After hiding under a rock for half an hour, we carried on diligently following the very well placed and visible cairns. I slipped backwards on the little ice marbles and because we were numb already, didn’t notice that the crack I heard in my shoulder may have been a little more than just a clicking of the joint. Then a river. Despite white river water, we crossed, getting pulled onto knees and slipping and sliding. The first of five.
The second was worse, as the hail melted into the catchment, waterfalls multiplied down each side of the valley, and the third crossing was a scare. Michelle slipped from my grip briefly, I managed to extend and grab her hand and pull her with me to the bank. Success. Rain stopped, sun came out, and we thought we were a hop-skip-and-a-jump from base camp.
Except there was number four. I could tell that my arm wasn’t right, we’d had the scare at number three, and so I stood and cursed as loud as I could for, oh, about five minutes. Michelle started crossing, so off I went ahead, managed to grab a branch, and extend my hand – this was no joke. The water was a deep as I was tall, so I perched on a rock. Michelle grabbed my hand, slipped, and as she was being prised from my grip, my right shoulder and arm extended well beyond where it should.
Off she went. Under the water for a good minute. Smashed her head twice on rocks – that I saw. Popped up. Grabbed onto a rock about fifty metres away. And she couldn’t hold on. And disappeared over a ledge.
I stood contemplating three things: Have I just watched Michelle drown? How do I find her and what if I cant and how long do I look for her? And how do I explain this to her brother?

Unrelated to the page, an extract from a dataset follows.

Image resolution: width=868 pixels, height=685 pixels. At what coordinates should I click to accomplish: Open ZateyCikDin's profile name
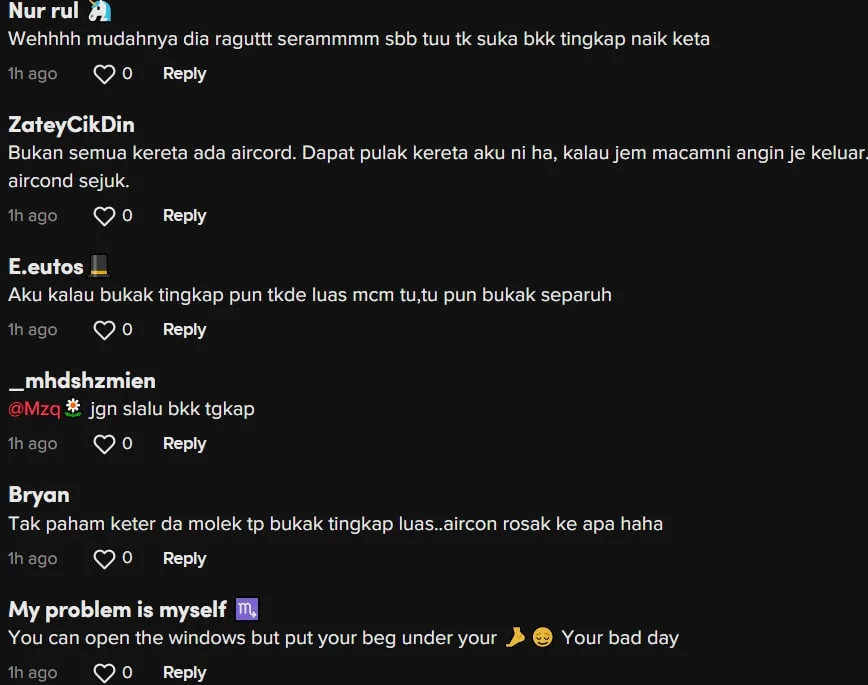[71, 125]
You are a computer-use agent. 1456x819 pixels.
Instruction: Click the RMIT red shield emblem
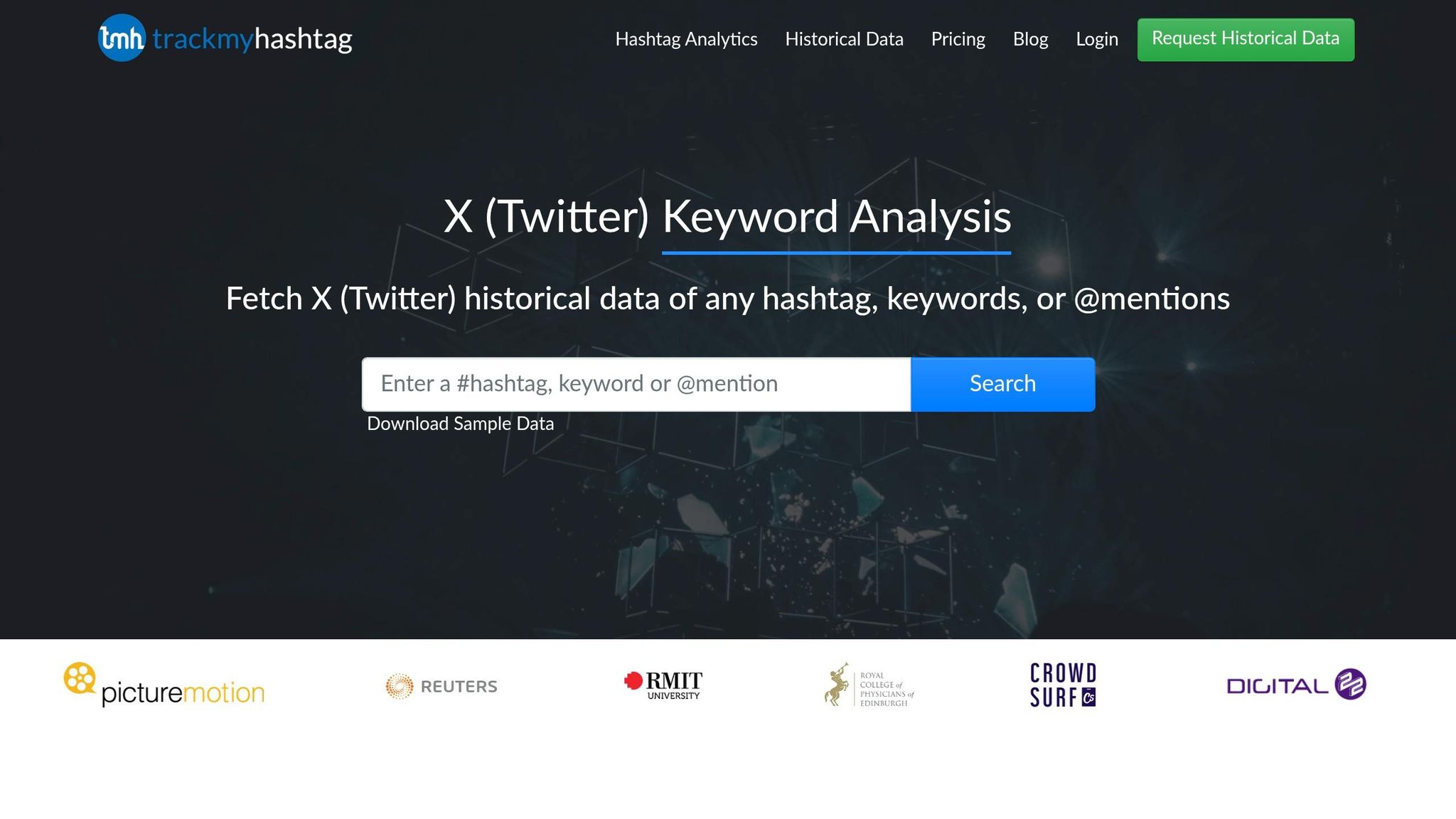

I stood shouting, and started traversing down to the rock where I saw her disappear. I saw her bright yellow gloves waving from down below. Michelle, bloodied and battered, crawled up onto a rock and I managed to get there after about five minutes. I can’t actually recall how we finally got across that part of the river. Memory from there until Pillar Cave is non-existent, except I know she wanted to stop at Pillar Cave and I thought we should try get back. She made the right call. We never could have – the water only subsided the next day when we crossed at lunch time, and there was no way out.
Another two groups of hikers in the cave fed us, provided warm clothing and even their tent for Michelle and I to sleep in. We were both completely numb as the water we’d been immersed in for three hours was melted hail.
Later that day in the cave when I went to fill a bottle with water, my entire body started shaking – legs, hands, everything. And not from the cold alone. I climb mountains abroad whenever time and resources allow, and have done some proper ones. And this was the closest I’ve yet (touch wood) come to tragic calamity. There was no way of getting out that night, and we were just lucky that there were other people staying in Pillar Cave (one group were also there only because they were stuck like us).
It is trite to say that the Berg is dangerous and can turn on a tickie. Blah blah blah. Heard and said it a hundred times. But the reality is a different animal altogether. All told our inventory of injuries and lost apparel and gadgets was cheap at the price. A chap from a party we stopped to chat with earlier that Saturday quipped: Watch out for that black rhino – she’s got a sharp horn. True story.